Il est un masque parmi les masques d’un James Ensor, sacrifiant au rituel, aux fraternités humaines, à l’élévation de l’âme, en même temps que ses valeurs s’effondrent et tournent à la mascarade, dans un bal éternel où sautent et dansent la foule sans raisons, tel un état de folie perpétuelle, au point qu’il ne se reconnait plus au milieu d’elle gesticulant et vain comme ceux qui l’entourent !
N’est-ce pas à ce moment de grande perplexité et de doute que naît la lucidité ? N’est-elle pas le fruit de nos états d’âme successifs ?
Et pour se dire un homme, ne doit-on pas passer par là ?
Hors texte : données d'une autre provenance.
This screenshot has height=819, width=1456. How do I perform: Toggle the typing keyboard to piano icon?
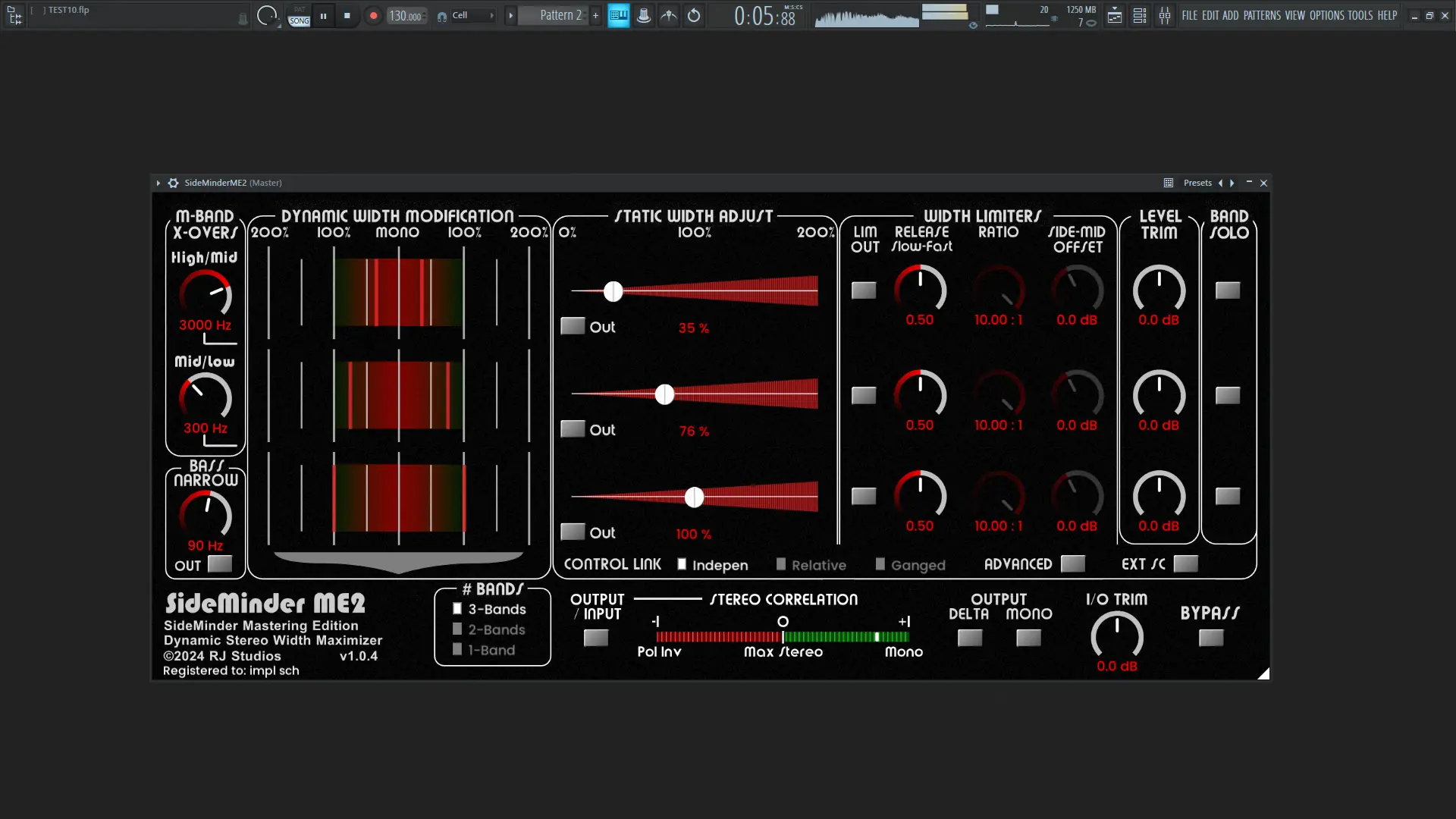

N’est-ce pas en ces instants de vérité que la vie individuelle se décide, laissant l’homme de pouvoir à sa fragilité et en même temps à sa part indestructible de liberté ?


Commentaires

Les moments de vraie lucidité sont rares dans une vie: ils sont tellement traumatisants que notre inconscient fait tout pour les fuir! Mais ce sont les seuls moments décisifs, ceux où l'on ressent le besoin impérieux et vital de trouver une autre façon de vivre. Durant ces moments, nous sommes comme assis sur un "divan de glace" qui nous fige le sang. Mais ces moments de terreur sont essentiels; Graf Durkheim, un maître zen allemand, dit qu'on ne peut réellement pratiquer le zen sans être passé par cette épreuve. Nul doute qu'un jour ou l'autre, nous en ferons l'expérience, qui que nous soyions: cul cousu d'or, politicien ou homme ordinaire...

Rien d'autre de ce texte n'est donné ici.